Glenn Linderman wrote:
If that were true, the \n in the above example would already be a newline character, and the parsing of the format expression would not see the backslash. And if it were true, that would actually be far
more useful for this situation.

But then it would fail for a different reason -- the same reason that
this is a syntax error:

   'hello
   world'

Why go to the extra work of prohibiting \ in the format expressions?

Maybe to avoid problems like the above?

Or maybe because it would be confusing -- there are two levels of
string literal processing going on, one on the outer f-string and
one on the embedded string literal in the expression. What level
is the backslash expansion done in? Is it done in both? To get
a backslash in the embedded string, do I need two backslashes or
four? Banning backslashes altogether sidesteps all these issues.

not mentioning the actual escape processing that is done for raw strings, regarding \" and \'.

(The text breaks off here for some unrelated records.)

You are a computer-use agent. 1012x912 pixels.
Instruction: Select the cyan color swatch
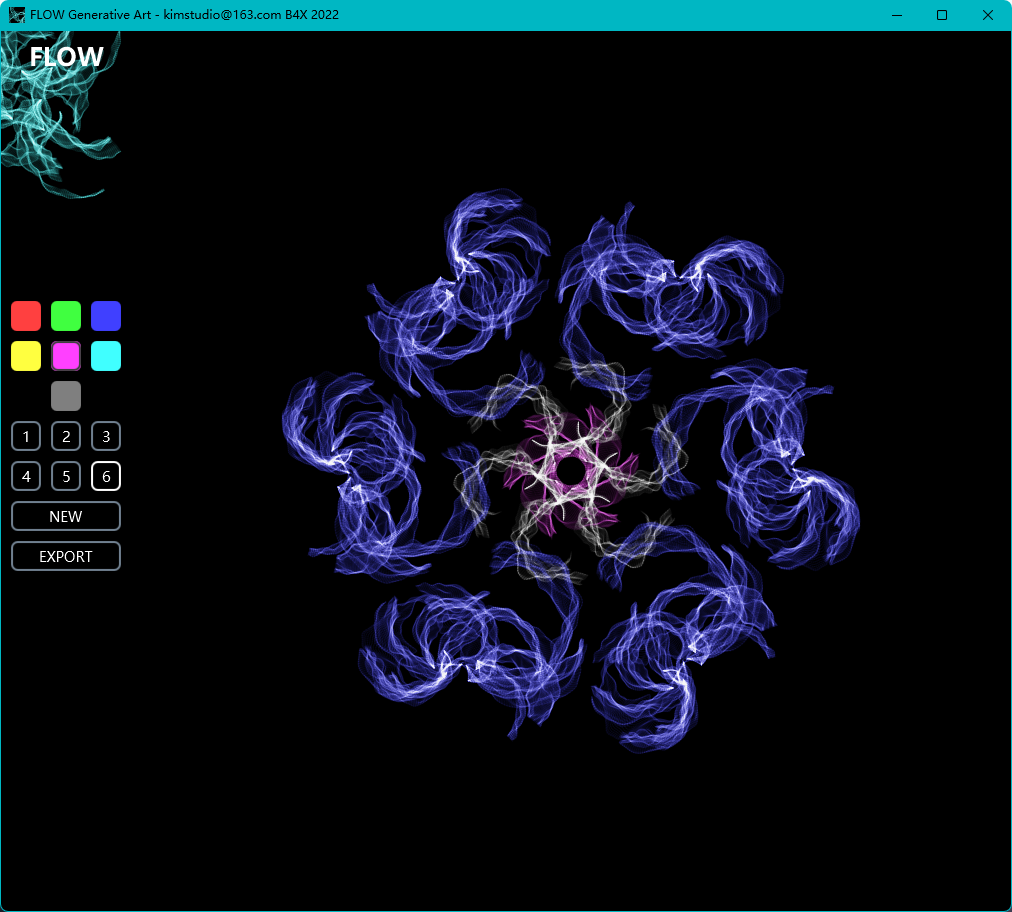[x=106, y=356]
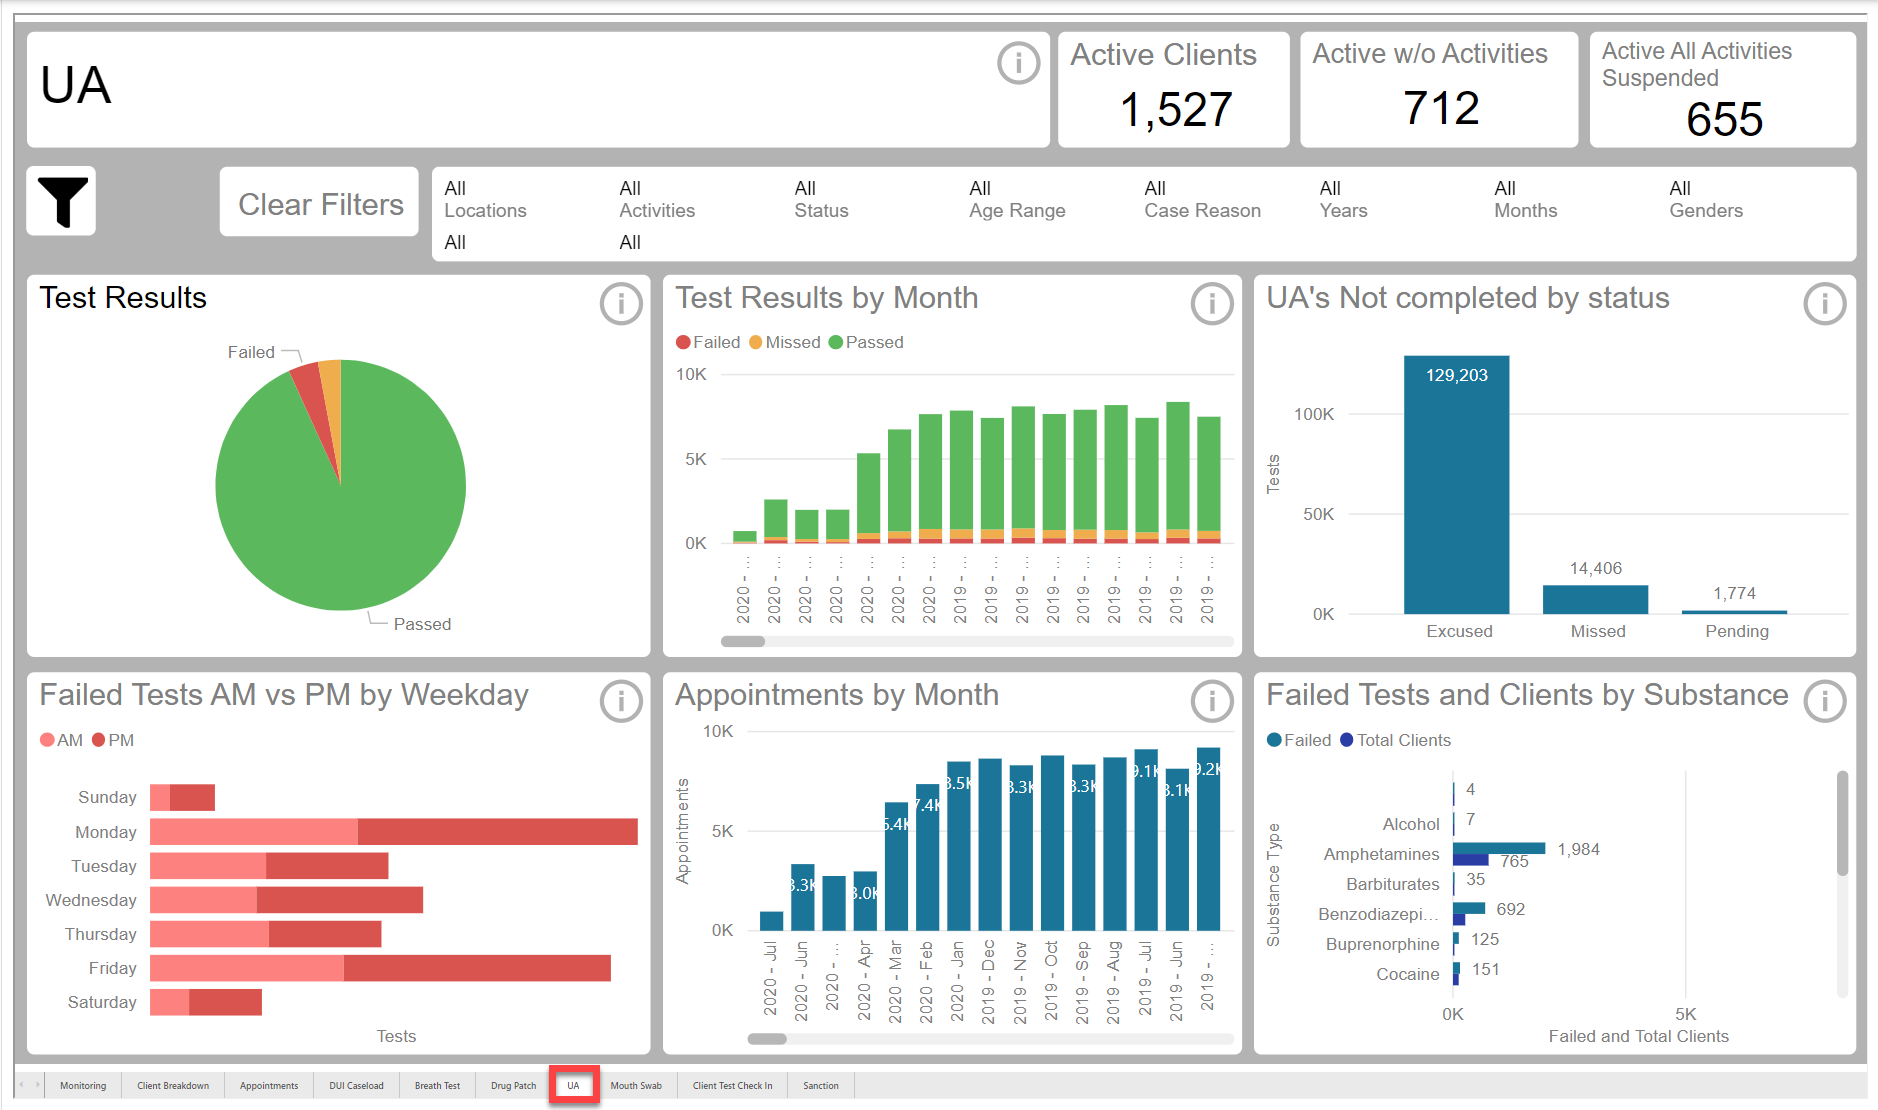Switch to the Client Breakdown tab
Image resolution: width=1878 pixels, height=1110 pixels.
(x=173, y=1085)
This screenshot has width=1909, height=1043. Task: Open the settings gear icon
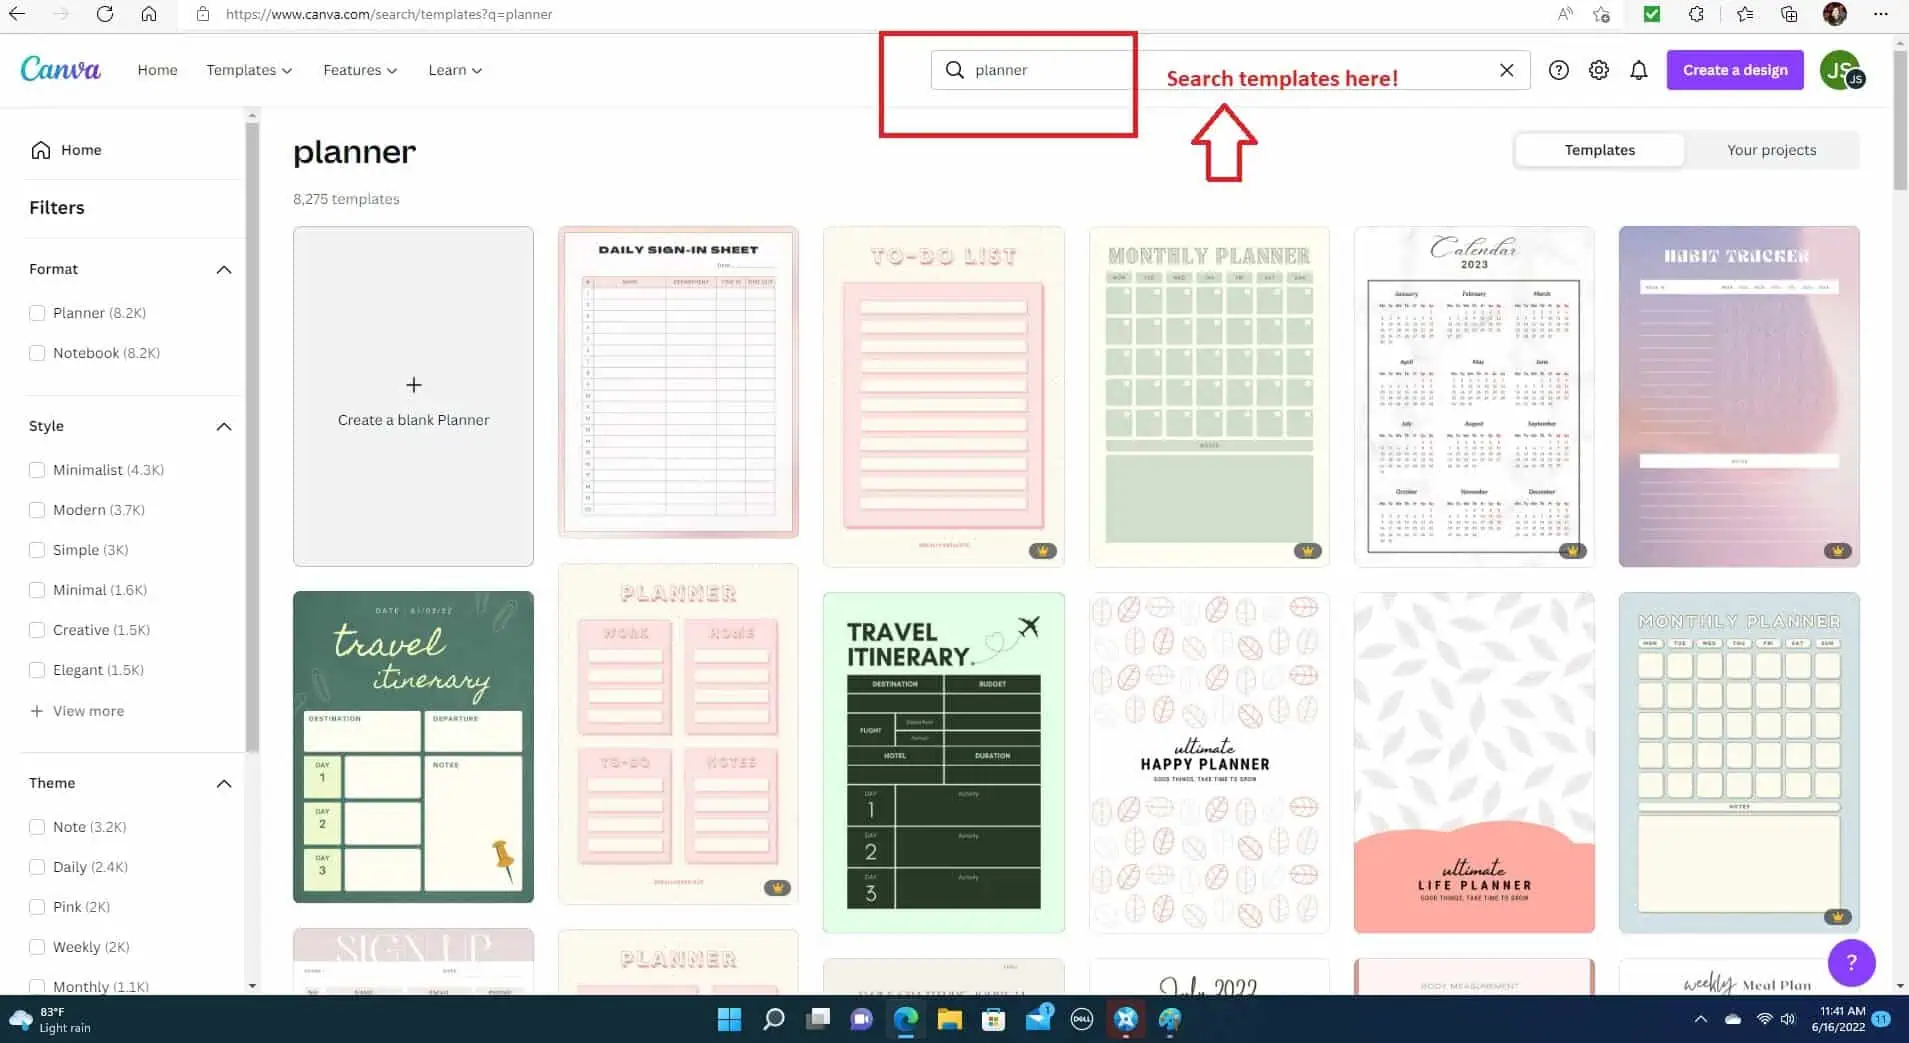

Technically that's not part of "escape processing", since it takes
place during lexical analysis -- it has to, because it affects how
the input stream is divided into tokens.

However, the backslash prohibition seems to apply even to this
use in f-strings:

>>> f"quote: {ord('\"')}"
  File "<stdin>", line 1
SyntaxError: f-string expression part cannot include a backslash

So it seems that f-strings are even more special than r-strings
when it comes to the treatment of backslashes.